Muddy Waters is not requesting that shareholders submit a proxy
at this time. Once Muddy Waters has commenced a formal solicitation
of proxies in connection with the Meeting, a registered shareholder
that gives a proxy may revoke it by: (i) executing a proxy bearing
a later date or by executing a valid notice of revocation, either
of the foregoing to be executed by the registered shareholder or
the registered shareholder's authorized attorney in writing, or, if
the shareholder is a corporation, under its corporate seal by an
officer or duly authorized attorney, and by delivering the proxy
bearing a later date to the registered office of the Company, at
any time up to and including the last business day that precedes
the day of the Meeting or, if the Meeting is adjourned, the last
business day that precedes any reconvening thereof, or to the
chairman of the Meeting on the day of the Meeting or any
reconvening thereof, or in any other manner provided by law, (ii)

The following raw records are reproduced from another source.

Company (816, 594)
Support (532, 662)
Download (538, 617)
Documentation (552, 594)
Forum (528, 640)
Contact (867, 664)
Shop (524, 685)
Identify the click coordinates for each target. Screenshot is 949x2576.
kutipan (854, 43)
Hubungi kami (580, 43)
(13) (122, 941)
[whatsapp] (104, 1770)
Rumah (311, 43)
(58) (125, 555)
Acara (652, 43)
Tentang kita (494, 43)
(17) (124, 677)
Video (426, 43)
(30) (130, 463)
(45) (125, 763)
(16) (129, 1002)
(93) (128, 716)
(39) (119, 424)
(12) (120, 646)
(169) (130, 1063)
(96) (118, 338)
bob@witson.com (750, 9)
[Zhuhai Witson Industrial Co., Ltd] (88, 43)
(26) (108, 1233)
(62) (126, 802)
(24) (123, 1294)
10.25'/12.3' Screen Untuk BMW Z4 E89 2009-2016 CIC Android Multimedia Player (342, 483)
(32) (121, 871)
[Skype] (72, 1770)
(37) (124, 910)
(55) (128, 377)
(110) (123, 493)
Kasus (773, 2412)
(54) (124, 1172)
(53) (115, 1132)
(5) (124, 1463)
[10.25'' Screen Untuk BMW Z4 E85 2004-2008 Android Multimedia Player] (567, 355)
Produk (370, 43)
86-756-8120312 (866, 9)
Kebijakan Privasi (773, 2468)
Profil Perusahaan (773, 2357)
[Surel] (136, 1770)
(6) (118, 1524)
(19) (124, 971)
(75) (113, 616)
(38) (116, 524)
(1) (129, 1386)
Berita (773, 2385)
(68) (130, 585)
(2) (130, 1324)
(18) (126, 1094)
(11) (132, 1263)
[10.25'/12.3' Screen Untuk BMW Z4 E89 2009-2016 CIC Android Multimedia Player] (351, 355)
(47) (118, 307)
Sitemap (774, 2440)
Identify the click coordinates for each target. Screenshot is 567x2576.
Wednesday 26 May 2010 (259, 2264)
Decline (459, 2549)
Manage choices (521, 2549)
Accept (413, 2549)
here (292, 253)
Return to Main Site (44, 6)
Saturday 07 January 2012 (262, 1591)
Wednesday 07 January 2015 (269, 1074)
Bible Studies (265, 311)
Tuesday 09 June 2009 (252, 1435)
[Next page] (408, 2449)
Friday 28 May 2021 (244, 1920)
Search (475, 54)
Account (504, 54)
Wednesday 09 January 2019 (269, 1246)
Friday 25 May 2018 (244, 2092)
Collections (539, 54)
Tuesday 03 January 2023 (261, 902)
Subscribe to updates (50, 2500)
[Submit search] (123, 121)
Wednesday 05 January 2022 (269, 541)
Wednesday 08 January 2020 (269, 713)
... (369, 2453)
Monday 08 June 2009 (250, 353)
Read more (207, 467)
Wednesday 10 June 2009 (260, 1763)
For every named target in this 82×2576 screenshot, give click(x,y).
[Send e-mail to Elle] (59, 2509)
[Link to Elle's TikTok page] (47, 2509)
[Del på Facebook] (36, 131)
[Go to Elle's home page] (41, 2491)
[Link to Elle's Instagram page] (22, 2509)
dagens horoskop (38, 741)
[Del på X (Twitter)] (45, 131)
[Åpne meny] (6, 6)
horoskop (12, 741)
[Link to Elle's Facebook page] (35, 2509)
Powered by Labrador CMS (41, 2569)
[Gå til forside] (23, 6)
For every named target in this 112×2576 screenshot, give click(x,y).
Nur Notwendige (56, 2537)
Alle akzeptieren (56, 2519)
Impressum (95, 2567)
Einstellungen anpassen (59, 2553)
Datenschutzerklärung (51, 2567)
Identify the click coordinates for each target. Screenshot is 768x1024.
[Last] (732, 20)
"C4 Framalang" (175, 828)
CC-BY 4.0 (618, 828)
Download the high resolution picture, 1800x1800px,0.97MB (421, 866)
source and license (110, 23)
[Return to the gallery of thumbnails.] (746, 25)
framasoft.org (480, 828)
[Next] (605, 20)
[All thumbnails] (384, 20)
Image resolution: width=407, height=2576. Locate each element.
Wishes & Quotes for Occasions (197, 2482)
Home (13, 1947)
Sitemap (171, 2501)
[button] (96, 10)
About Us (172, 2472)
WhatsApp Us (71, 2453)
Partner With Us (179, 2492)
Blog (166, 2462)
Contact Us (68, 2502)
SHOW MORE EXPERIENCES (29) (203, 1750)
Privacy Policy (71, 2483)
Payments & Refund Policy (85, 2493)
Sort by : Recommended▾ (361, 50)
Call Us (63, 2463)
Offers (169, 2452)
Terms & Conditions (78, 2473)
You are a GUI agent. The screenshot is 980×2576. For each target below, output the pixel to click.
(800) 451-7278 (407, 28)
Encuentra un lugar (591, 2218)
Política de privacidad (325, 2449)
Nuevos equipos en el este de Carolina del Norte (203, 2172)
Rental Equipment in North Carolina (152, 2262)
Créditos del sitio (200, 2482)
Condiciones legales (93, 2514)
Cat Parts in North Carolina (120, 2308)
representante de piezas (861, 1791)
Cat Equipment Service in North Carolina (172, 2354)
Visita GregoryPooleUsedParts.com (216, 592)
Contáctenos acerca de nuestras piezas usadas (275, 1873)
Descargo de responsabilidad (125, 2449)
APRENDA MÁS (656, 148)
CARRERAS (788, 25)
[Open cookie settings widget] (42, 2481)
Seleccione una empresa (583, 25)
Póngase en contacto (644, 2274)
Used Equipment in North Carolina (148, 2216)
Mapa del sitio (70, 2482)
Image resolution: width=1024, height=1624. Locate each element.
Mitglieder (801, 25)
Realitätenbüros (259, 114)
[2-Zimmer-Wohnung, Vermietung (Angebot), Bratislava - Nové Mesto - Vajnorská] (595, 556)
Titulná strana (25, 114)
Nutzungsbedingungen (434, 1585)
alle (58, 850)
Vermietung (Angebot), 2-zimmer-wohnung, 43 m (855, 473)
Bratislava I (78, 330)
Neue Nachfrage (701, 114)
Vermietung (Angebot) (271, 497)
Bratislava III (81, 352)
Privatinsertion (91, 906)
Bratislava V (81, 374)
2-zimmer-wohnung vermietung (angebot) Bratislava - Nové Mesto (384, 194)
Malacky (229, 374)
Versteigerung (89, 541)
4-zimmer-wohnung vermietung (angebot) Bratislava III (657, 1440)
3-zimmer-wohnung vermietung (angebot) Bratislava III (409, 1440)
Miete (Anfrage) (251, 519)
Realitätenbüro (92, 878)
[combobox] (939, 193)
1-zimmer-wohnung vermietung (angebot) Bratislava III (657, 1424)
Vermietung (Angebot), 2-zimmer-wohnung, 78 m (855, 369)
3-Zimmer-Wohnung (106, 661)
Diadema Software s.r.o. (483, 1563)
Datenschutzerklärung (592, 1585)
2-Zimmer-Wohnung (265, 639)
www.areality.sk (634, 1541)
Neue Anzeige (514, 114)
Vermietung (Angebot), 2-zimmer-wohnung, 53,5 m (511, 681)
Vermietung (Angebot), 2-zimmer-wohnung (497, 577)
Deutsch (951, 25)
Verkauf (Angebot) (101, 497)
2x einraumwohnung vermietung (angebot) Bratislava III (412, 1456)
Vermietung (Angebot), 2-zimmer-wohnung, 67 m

personally attending the Meeting and voting the registered
shareholder's shares, or (iii) in any other manner permitted by law
and the articles of the Company. Non-registered shareholders should
contact their broker for assistance in ensuring that forms of
proxies or voting instructions previously given to an intermediary
are properly revoked.
None of Muddy Waters or, to its knowledge, any of its associates
or affiliates, has any material interest, direct or indirect, by
way of beneficial ownership of securities or otherwise, in any
matter proposed to be acted on at the Meeting, other than the
election of directors to the Board.
Mayfair's registered office
address is 700-1199 West Hastings Street, Vancouver, British Columbia, V6E 3T5. A copy
of this press release and the Information Document may be obtained
on Mayfair's SEDAR+ profile at
www.sedarplus.ca.
Disclaimer
The information contained or referenced herein is for
information purposes only in order to provide the views of Muddy
Waters and the matters which Muddy Waters believes to be of concern
to shareholders described herein. The information is not tailored
to specific investment objections, the financial situations,
suitability, or particular need of any specific person(s) who may
receive the information, and should not be taken as advice in
considering the merits of any investment decision. The views
expressed herein represent the views and opinions of Muddy Waters,
whose opinions may change at any time and which are based on
analyses of Muddy Waters.
Cautionary Statement Regarding
Forward-Looking Statements
This press release contains forward-looking information within
the meaning of applicable securities laws. In general,
forward-looking information refers to disclosure about future
conditions, courses of action, and events. Forward-looking
information in this press release may include, but is not limited
to, statements of Muddy Waters regarding (i) the Meeting, including
the intention of Muddy Waters to solicit proxies in connection
therewith, (ii) the proposed reconstitution of the Board, (iii) the
future of the Company and (iv) matters relating to the Company,
including its business, operations and financial condition. All
statements contained in this press release that are not clearly
historical in nature or that necessarily depend on future events
are forward‐looking, and the use of any of the words "anticipates",
"believes", "expects", "intends", "plans", "will", "would", and
similar expressions are intended to identify forward-looking
statements. These statements are based on current expectations of
Muddy Waters and currently available information. Forward-looking
statements are not guarantees of future performance, involve
certain risks and uncertainties that are difficult to predict, and
are based upon assumptions as to future events that may not prove
to be accurate. Muddy Waters undertakes no obligation to update
publicly or revise any forward-looking statements, whether as a
result of new information, future events, or otherwise, except as
required by applicable securities legislation.